Monday, March 27, 2006

The Failure OF NAFTA And Other Free Trade Agreements Is Driving The U.S. Illegal Immigration Crisis

Poverty conditions that are side effects of the failure of "free trade" agreemnents such as NAFTA are driving the U.S. illegal immigration crisis, where an estimated 12 million illegal immigration mainly economic refugees, many of whom watched their wages decrease by 1/3 in Mexico as a result of NAFTA is driving poverty conditions similar to the economic conditions that created the wave of Irish immigration to the U.S. as a result of the poverty created by the potato virus induced famine.

Some large U.S. corporate farm concerms pushed for NAFTA in order to create a market for their cheaply produced corporate farmed wheat and corn. This created an economic tidal wave for Mexico, which is a far more agarian economy than the U.S., where this developing world economy is heavily dependent on massive agricultural labor than the U.S. This had the effect of driving down farming related wages by a full 1/3 and forcing many in Mexico into poverty and starvation. There was no way that Mexican families who are more dependent on farm income related wages could hold onto their farms or survive a radical 1/3 cut in income.

NAFTA rippled all through Mexican society, creating a tidal wave of poverty and an economic refugee crisis for the U.S.

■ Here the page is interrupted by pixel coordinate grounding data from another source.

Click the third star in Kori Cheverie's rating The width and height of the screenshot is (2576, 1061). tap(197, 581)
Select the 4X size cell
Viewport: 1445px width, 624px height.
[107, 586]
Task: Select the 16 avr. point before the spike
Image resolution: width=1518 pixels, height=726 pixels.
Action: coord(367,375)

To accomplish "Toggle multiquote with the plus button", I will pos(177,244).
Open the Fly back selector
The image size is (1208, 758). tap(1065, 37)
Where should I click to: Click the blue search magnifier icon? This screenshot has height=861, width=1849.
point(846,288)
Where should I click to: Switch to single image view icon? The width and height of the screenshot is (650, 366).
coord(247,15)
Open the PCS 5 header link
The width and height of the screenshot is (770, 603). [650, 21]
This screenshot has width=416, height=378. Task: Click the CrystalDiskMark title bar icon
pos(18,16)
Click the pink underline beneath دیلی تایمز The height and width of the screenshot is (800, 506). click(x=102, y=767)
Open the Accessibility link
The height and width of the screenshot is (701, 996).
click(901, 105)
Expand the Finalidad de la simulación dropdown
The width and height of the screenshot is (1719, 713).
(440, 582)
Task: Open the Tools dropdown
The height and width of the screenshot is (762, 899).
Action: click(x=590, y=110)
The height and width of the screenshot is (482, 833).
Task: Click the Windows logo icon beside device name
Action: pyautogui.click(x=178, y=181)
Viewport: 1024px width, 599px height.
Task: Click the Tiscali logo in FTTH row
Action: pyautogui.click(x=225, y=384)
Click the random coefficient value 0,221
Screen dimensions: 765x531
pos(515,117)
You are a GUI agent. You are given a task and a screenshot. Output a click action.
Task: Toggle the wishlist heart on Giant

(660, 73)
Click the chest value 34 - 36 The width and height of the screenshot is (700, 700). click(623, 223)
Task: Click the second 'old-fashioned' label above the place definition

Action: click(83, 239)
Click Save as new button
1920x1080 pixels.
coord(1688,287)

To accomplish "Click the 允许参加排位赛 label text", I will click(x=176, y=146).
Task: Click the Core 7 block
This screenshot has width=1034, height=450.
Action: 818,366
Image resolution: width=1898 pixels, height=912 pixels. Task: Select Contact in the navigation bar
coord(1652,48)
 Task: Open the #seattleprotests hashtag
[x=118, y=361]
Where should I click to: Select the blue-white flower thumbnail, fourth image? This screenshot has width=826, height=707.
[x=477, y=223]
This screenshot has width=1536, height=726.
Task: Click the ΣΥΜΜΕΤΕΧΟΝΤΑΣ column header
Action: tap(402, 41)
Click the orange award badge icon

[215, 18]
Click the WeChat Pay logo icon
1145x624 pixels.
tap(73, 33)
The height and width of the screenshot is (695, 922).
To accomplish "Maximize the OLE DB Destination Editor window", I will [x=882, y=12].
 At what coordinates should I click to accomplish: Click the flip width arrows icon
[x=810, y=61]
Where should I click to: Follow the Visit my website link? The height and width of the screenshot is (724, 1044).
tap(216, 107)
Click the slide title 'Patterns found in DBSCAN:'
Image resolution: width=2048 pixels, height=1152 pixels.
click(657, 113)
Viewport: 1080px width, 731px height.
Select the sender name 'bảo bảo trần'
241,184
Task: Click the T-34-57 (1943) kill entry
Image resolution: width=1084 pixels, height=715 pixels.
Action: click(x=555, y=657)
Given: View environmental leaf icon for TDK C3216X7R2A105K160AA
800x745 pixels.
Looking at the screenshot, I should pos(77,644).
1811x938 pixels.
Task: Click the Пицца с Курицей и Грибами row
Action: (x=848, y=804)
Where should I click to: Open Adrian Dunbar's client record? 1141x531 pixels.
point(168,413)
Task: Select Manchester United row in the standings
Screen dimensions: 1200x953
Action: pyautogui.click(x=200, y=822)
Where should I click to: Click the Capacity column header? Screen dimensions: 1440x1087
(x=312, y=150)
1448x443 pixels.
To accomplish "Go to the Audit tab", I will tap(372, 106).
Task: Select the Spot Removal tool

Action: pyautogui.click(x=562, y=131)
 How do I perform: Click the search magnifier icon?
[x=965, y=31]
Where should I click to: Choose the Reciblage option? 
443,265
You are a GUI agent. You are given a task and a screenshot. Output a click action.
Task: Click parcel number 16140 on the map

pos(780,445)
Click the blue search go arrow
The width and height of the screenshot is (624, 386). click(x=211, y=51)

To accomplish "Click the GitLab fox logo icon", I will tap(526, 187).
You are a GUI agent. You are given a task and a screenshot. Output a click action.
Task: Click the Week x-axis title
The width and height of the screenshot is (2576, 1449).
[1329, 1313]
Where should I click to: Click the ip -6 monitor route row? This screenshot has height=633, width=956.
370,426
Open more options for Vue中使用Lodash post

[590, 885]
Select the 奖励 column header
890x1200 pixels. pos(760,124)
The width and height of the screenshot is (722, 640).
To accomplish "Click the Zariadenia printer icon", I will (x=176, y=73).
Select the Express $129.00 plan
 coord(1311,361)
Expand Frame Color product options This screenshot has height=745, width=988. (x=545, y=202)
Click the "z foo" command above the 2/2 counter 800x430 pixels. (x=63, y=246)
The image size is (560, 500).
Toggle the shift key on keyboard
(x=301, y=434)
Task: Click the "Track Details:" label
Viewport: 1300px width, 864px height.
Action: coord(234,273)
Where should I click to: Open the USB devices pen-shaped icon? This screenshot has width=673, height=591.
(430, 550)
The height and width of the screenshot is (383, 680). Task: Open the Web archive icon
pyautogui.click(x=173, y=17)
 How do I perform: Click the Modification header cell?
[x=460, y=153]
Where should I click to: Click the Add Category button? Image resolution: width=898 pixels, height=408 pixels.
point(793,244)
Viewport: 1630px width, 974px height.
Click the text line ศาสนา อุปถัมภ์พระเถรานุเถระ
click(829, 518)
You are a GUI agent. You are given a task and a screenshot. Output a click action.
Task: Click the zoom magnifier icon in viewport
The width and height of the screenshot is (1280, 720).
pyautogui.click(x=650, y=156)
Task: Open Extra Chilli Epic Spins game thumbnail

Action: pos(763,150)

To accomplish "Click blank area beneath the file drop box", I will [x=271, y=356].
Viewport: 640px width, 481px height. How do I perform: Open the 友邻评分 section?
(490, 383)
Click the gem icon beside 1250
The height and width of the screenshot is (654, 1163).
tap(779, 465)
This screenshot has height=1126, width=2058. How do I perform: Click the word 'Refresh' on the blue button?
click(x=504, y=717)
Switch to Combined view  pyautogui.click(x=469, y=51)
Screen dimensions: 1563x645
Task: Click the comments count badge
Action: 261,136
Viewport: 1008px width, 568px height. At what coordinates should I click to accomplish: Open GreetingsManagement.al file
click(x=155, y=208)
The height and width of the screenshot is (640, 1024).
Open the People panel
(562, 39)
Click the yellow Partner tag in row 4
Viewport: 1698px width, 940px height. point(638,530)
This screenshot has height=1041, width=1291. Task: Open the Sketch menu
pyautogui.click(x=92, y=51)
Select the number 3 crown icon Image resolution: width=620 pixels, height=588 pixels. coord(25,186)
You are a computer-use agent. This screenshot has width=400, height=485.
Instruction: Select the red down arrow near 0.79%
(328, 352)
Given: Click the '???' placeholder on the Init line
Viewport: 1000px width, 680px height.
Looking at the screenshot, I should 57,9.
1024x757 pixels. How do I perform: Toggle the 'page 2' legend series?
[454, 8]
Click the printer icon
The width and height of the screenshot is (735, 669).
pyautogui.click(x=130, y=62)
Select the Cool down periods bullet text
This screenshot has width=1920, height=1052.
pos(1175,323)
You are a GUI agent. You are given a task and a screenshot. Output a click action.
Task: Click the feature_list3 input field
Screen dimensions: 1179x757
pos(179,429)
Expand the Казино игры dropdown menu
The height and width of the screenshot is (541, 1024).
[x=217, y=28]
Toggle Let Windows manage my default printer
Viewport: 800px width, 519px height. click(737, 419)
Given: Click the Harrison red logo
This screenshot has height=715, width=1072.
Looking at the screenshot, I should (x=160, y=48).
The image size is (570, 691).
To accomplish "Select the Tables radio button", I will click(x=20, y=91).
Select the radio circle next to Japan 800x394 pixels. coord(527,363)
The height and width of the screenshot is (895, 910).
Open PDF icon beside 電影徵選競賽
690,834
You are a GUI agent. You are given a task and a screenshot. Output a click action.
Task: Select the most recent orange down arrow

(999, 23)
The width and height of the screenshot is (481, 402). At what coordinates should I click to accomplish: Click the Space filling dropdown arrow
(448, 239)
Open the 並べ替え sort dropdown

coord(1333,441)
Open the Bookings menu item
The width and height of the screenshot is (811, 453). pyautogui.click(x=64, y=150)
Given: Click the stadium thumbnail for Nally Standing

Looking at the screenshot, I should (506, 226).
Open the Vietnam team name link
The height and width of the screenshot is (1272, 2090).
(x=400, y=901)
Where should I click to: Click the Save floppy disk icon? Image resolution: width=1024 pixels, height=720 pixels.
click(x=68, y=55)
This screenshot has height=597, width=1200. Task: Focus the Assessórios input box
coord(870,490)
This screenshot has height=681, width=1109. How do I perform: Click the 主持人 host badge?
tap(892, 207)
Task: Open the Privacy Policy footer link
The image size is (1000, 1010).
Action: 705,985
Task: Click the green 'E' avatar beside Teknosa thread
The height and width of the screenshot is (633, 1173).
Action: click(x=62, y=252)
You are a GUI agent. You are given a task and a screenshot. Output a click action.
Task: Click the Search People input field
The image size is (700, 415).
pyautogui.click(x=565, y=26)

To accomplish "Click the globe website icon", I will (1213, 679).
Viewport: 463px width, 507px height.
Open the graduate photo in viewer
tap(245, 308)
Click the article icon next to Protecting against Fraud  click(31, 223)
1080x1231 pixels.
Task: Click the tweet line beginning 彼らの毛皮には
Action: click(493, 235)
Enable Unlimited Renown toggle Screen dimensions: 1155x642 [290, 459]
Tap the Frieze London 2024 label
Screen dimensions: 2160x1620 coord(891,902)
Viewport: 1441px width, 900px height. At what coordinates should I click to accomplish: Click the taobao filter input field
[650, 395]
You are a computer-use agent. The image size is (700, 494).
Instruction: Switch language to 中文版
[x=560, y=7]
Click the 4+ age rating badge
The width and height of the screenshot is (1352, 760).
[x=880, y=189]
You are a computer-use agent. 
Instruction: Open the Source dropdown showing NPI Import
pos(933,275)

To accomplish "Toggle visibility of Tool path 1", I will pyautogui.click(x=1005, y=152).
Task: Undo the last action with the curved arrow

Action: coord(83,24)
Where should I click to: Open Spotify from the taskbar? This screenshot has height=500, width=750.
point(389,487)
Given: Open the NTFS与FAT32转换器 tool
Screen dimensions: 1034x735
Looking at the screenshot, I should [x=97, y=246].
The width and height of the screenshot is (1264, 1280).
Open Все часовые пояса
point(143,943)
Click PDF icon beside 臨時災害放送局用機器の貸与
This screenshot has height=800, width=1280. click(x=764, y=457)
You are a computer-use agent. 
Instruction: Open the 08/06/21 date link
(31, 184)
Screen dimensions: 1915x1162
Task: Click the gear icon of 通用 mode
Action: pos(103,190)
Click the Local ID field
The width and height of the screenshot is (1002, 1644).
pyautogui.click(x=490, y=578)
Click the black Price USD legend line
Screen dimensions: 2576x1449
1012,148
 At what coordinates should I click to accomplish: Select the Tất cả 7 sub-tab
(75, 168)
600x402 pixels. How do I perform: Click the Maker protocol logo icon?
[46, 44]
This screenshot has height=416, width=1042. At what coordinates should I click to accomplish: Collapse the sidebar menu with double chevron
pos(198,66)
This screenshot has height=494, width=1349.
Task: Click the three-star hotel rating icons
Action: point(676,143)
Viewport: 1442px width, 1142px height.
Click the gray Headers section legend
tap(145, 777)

NAFTA propelled Mexico into the worst economic crisis conditions in over 60 years, including a huge two million plus surge in unemployment, huge interest rate hikes that closed more than 28,000 businesses in Mexico, and resulted in poverty conditions where many homes and farms were lost. More than 50% of Mexico's population is now in "extreme poverty" since NAFTA, a huge increase in homelessness and starvation in which running across the U.S. borders to seek even minimal work as a gardener or lowly paid food service worker seems better than starvation or death in a Mexico economy destroyed so that wealthy U.S. corporate farm interests could increase profits by upseting the normal wage labor status related to homegrown Mexican agriculture.

There is also a political tidal wave of proCastro antiAmerican governments winning elections in South America. One of these leftists is likely to win the next Mexican oresidential election, putting a proCastro, proCuba govenment right on the U.S. border and setting the U.S. up for a serious conflict of values between nations right up to the border. With so much poverty increasing in South America thanks to NAFTA, CAFTA and other "so-called" free trade agreements, the wave of antoAmerican governments will only increase in South America, encircling our Southern border with hostile states.

In the U.S. the political right is torn apart by silly discussions of building a fence that will cost billions and billions of dollars. Yet nations such as China built the Great Wall, and it never kept British imperialism or Japanese military agression out of China. For every wall built, there is a shovel or ladder sold.

Much of the American right is intellectually unable to comprehend much more than a merely racist antiimmigrant mindset. There simply is not the intellectual compacity to look at the tidal wave of poverty that NAFTA set into motion in Mexico, driving wages down by a 1/3 and driving up unemployment, homelessness and starvation that is fueling both the illegal immigration crisis in the U.S. and a wave of antiAmericanism that is electing a wave for proCastro governments in South America.

Many American idustrialists and others in the business community profit from either the dumping of corporate agriculture cheaply produced corn and wheat dumped on the Mexican economy and destroying the lives of miliions of Mexicans, or by exploiting the labor of legal or illegal economic refugees and immigrant in low paying agricultural or food service jobs in the U.S. that do not pay a living wage here, and are hard pressing state governments in states such as California with burdensome health care or social service costs.

There is no real discussion in Congress for addressing the real roots of the Mexican poverty crisis that is rooted in the extreme failure of NAFTA, CAFTA and other "free trade" agreements. For this reason this poverty crisis will only worsen for those in the U.S., Mexico and in South America.